Start of Exercise material

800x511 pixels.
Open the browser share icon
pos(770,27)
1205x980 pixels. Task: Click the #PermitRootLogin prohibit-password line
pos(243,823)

End of Exercise material

#### What the task asks
Express the data as a JSON list of strings, one string per line and no blank lines, from the line containing "1205x980 pixels. Task: Click" through the end of the data.

#### Exercise output
[
  "1205x980 pixels. Task: Click the #PermitRootLogin prohibit-password line",
  "pos(243,823)"
]